Never Now Always takes place in a future in which something's gone terribly wrong. But Lolo's memories aren't what they used to be. What's real? What's dream? She can't say, but she's sure there used to be more. Who are these Caretakers? Where's her family, her sister? What happened to the world? So many questions. Time to find answers.
Never Now Always is a search for meaning, an apocalyptic murder mystery. It's a twisting mix of The Great Escape, Dark City, and Jacob's Ladder.
LOST MEMORIES
Words. Memory, Identity.
They came. And they took away our story. And they rewrote everything: all minds, all lives, all history. Everyone forgot. But in this now, Lolo must reclaim her stolen words—her stolen family—from the silent Caretakers.
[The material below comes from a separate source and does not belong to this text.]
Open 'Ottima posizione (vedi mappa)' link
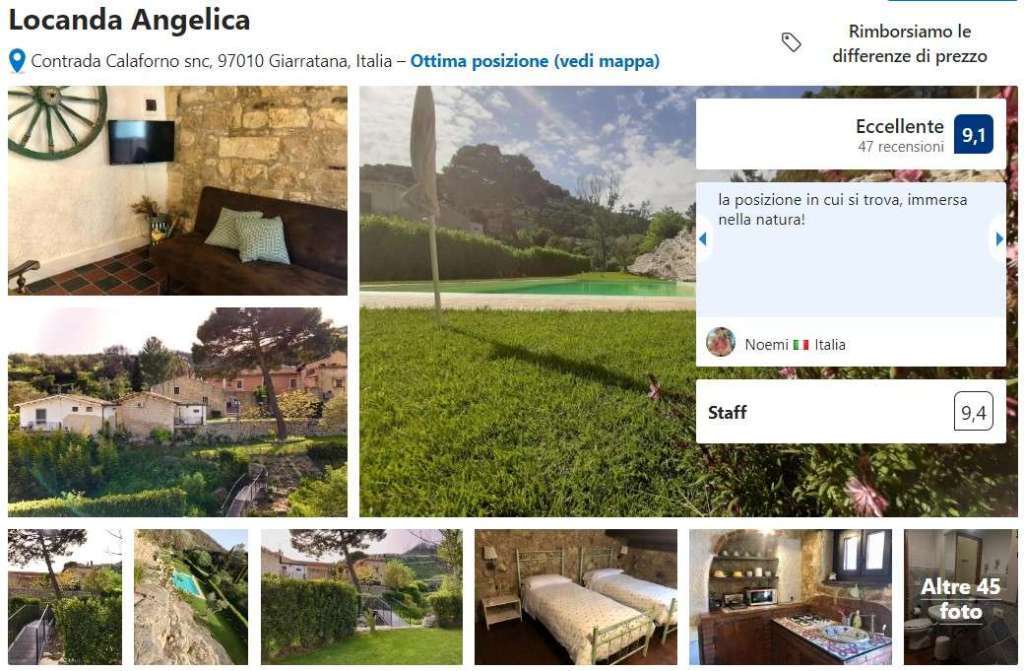 pyautogui.click(x=535, y=61)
She must call out to all rapt children, "This world is hell. Let’s run." When the words needed are forgotten, lying unknown, when memories flit like smoke, how can she recover what is lost? She must. To live in this nightmare without a story would be too much to bear. FROM THE AUTHOR
What's the novella about? A world where memory and family aren't taken for granted—even if they're only dreams. Desirina shares on the themes that permeate Never Now Always, "Our memories and our stories are our selves. They’re also a kind of weapon: the tools our past gives us to navigate our future. When I think of what terrifies me, I think of losing my narrative. I think, without that weapon, how would I fight?
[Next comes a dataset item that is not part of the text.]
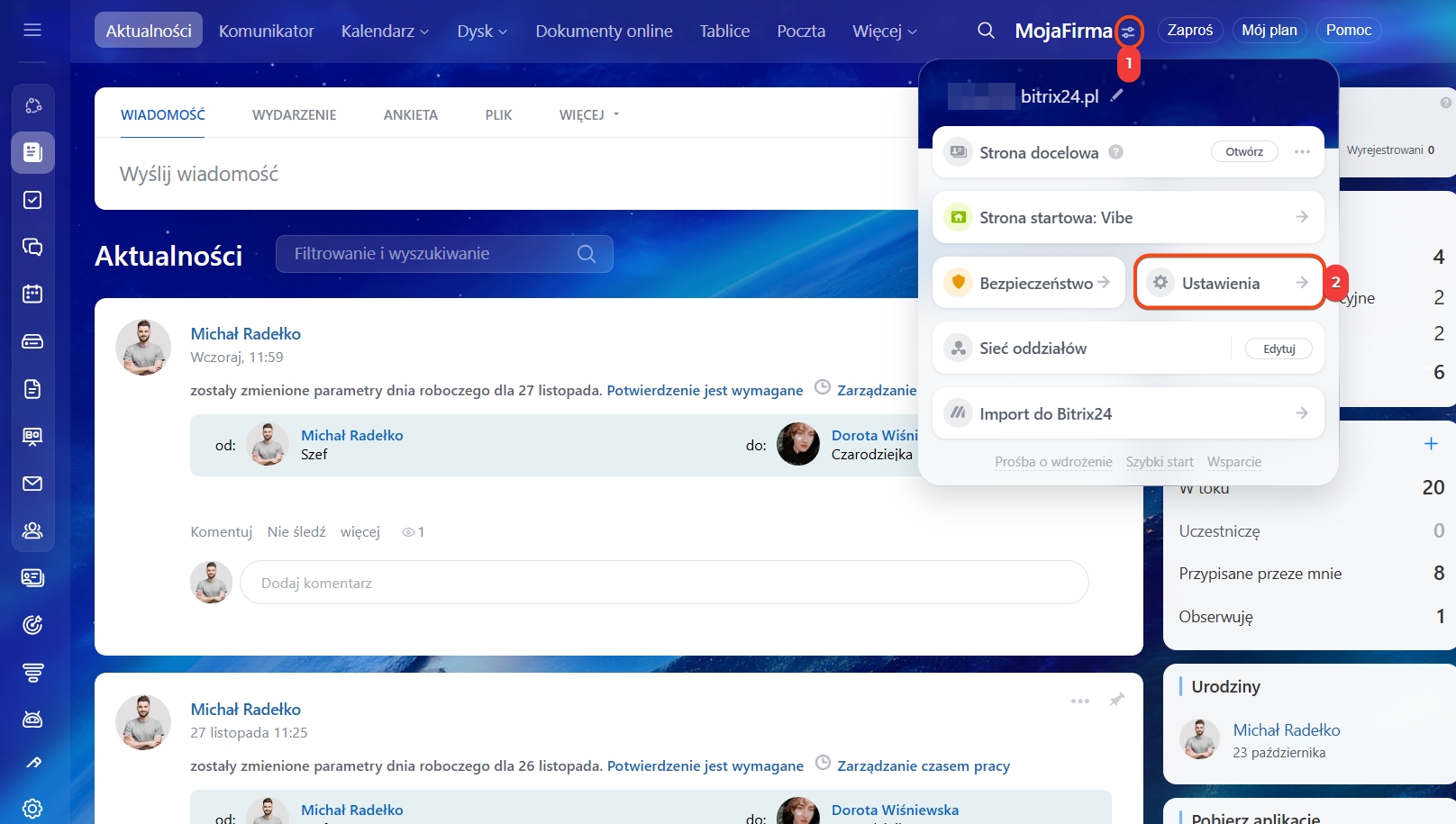Switch to the ANKIETA tab
This screenshot has width=1456, height=824.
coord(410,114)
"My novella is about children trapped in a perpetual present. They don’t know how or why they came to be in this labyrinth. To their alien Caretakers, the children are nothing more than lab rats: keys to a mystery about memory far larger than they could understand. As they undergo their captors’ experiments, a few children begin to excavate fragments of their lost past. These stories might be the key to survival. Or they might just be another form of subterfuge. "But through it all, one story remains, and it’s the oldest one there is—our desperate human need to be together. To find a family. To be safe and touched and loved. "I began this novella with a question: what scares me the most? It was hard to write, in a good way. It’s raw for me; it’s what’s true. I’m so grateful for the support of Broken Eye Books in helping me tell it and in offering a platform for such a weird little book as this one." Desirina talks more about the book at John Scalzi's blog Whatever: "In the end, the story returns to the one idea I find most comforting: that in this world and the next, life after life, we always make our way back to protect those who’ve protected us, and to be reunited with the souls we’ve loved." REVIEWS
"Never Now Always is an intriguing puzzle, as layered and elusive as memory itself." (Molly Tanzer, author of Vermilion and Creatures of Will and Temper)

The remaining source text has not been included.